Sandro Pignata, MD, Director or the Uro-Gynecological Department at the National Cancer Institute “G. Pascale” Foundation in Naples, Italy, who discussed Mirza's report at ESMO 2016, described the findings as “extraordinary results that modified the clinical history or these patients.” And he said the gain of 6 months additional PFS for patients without the gBRCA mutation was a “significant” effect of PARP inhibition. “The results of this study are extraordinary [and] will modify the therapy of ovarian cancer,” he said.
Mirza said there were limited treatment options in recurrent ovarian cancer because of factors such as cumulative toxicity and a lack of additional benefit from platinum-based chemotherapy. Other current options for maintenance therapy also had limitations, he noted. “Bevacizumab can only be given once and improves progression-free survival by just a few months, and the PARP inhibitor olaparib has only been approved in patients with a germline BRCA mutation.”
The ENGOT-OV16/NOVA trial randomized 553 patients to receive niraparib 300 mg or placebo once daily. They were divided into two cohorts—203 patients who had the gBRCA mutation and 350 who did not. Within the non-gBRCA group a third population was defined—patients whose tumors tested positive for HRD.
Niraparib significantly improved the primary endpoint of PFS compared to placebo in both cohorts and all subgroups. Patients with the gBRCA mutation had a median PFS with niraparib of 21.0 months compared 5.5 months of placebo (hazard ratio 0.27). In the non-gBRCA mutation group the drug extended survival to 9.3 months from 3.9 months in the placebo group (hazard ratio 0.45). And in the subgroup of the non-gBRCA cohort who had tested positive for HRD median PFS was prolonged from 3.9 months to 9.3 months (HR 0.38).
Mirza said the results show the drug had a meaningful effect in irrespective of HRD status. “This is extremely clinically meaningful, and especially if you look at the durability of the response—the curves are separated all the way with one-fifth of the patients at 18 months on niraparib without progression,” he said. “That means we cannot use HRD to determine if these patients should receive treatment or not. So we have to take the whole population until we have a better test.”
Mirza noted that data on overall survival were still immature because of insufficient events. “One more important thing we can see is [that] about 40-43 percent of long-term responders at this time are still on niraparib and have not progressed. Which is extremely impressive.”
Patient-reported outcomes were similar for niraparib and placebo. And there were no deaths during study treatment. And significant improvements were also observed in all secondary endpoints.
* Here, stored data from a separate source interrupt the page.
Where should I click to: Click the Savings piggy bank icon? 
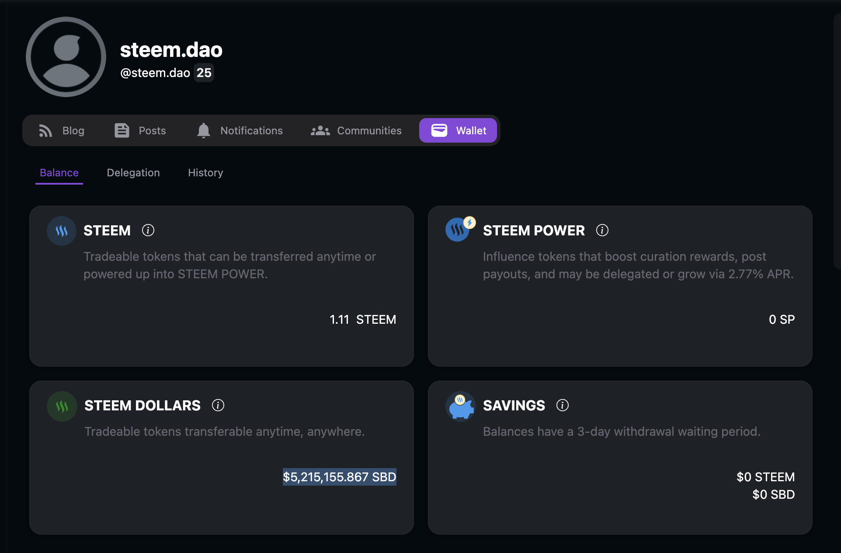[x=461, y=406]
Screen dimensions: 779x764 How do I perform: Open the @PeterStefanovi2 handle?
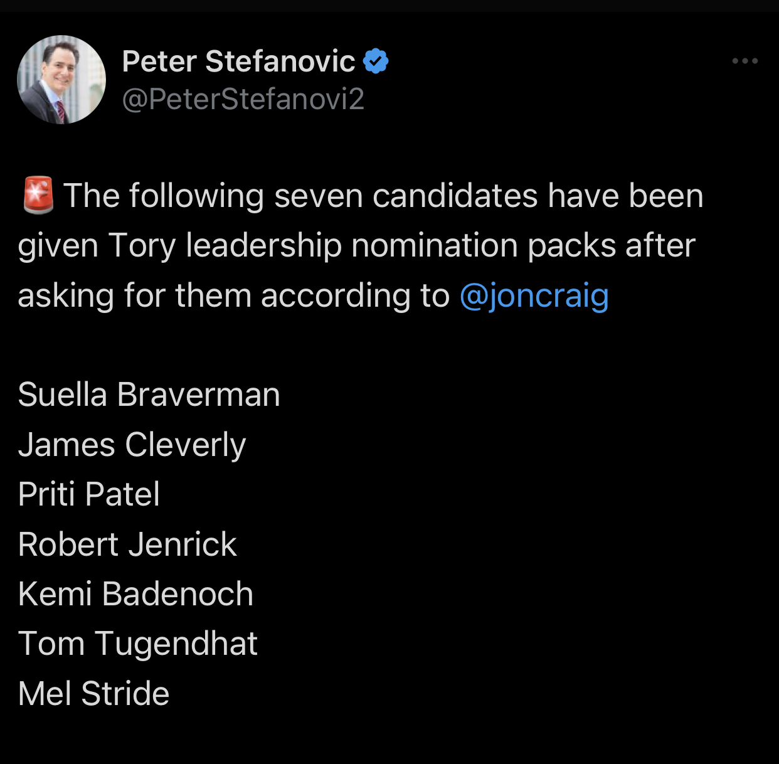[243, 99]
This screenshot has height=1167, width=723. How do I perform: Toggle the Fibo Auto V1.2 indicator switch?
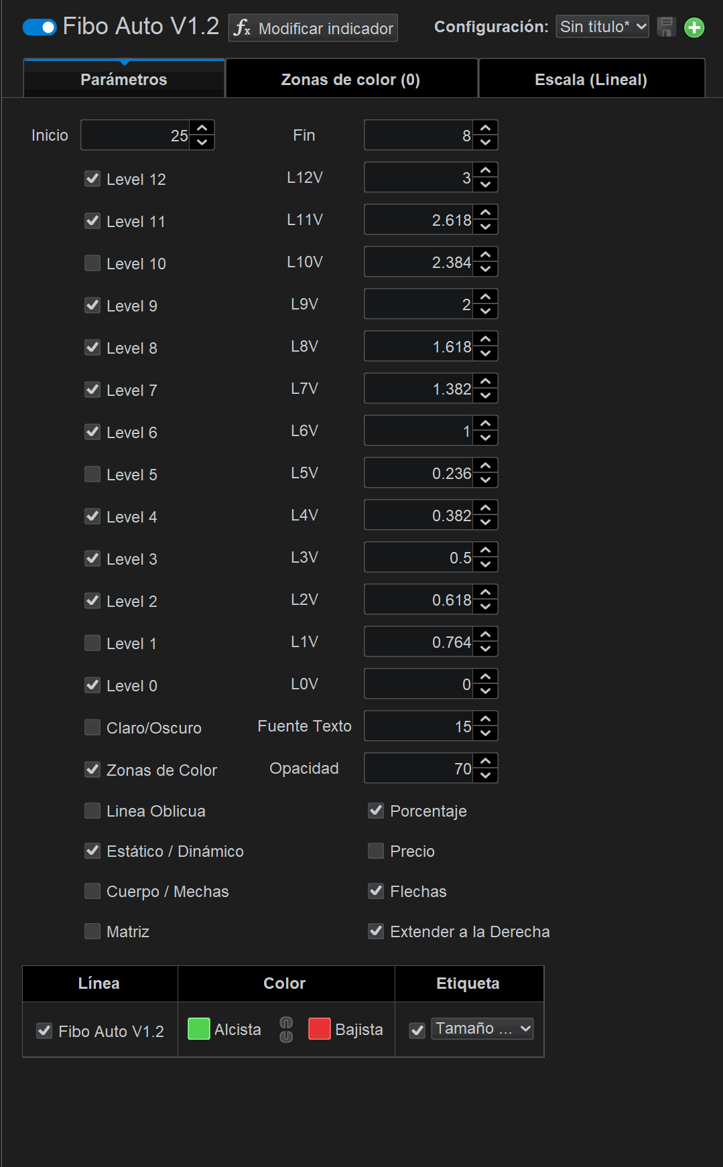click(x=40, y=27)
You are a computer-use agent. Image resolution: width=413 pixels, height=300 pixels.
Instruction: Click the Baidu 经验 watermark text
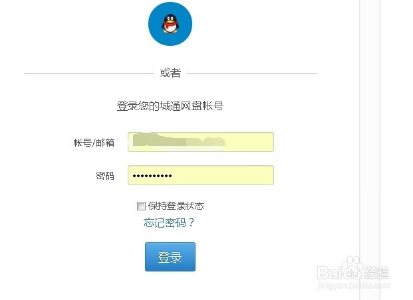pos(376,273)
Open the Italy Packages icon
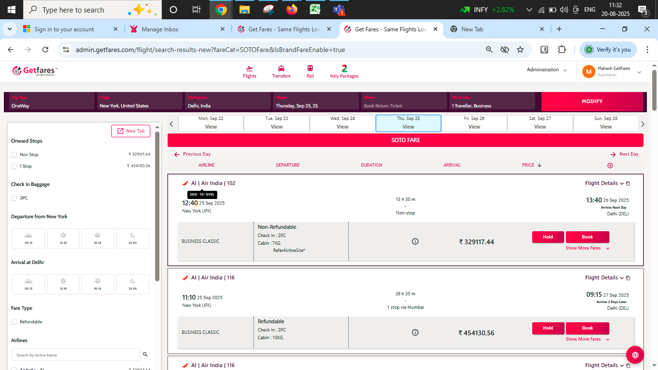This screenshot has width=658, height=370. pos(344,68)

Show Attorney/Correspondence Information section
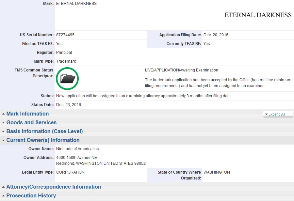54,187
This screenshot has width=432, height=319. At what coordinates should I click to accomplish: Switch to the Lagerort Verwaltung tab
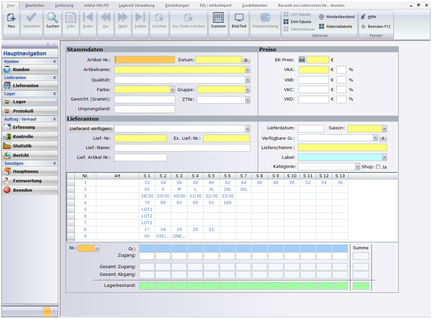pos(137,5)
Compared to placebo, niraparib significantly prolonged the second progression-free survival, time to first subsequent treatment, and chemotherapy-free interval in all groups—mutation and mutation-free and in the HRD subgroup.
Commenting on the results, Andrés Poveda, MD, Head of the Gynaecological Cancer Clinic at the Oncology Foundation Institute in Valencia, Spain, said: “This study more than doubles the population of patients who benefit from a PARP inhibitor.” He welcomed the detailed findings about the effects of gBRCA and HRD status. “Personalized medicine has arrived in high-grade serous ovarian cancer.”
Mirza said this was a breakthrough for patients with ovarian cancer. “We have never seen such large benefits in progression-free survival in recurrent ovarian cancer. Niraparib significantly improved all endpoints across a broad patient population representing 70 percent of all patients with ovarian cancer. So this is really going to change the way we treat our patients [and] the way we talk to our patients about the prognosis.”
Peter M. Goodwin is a contributing writer.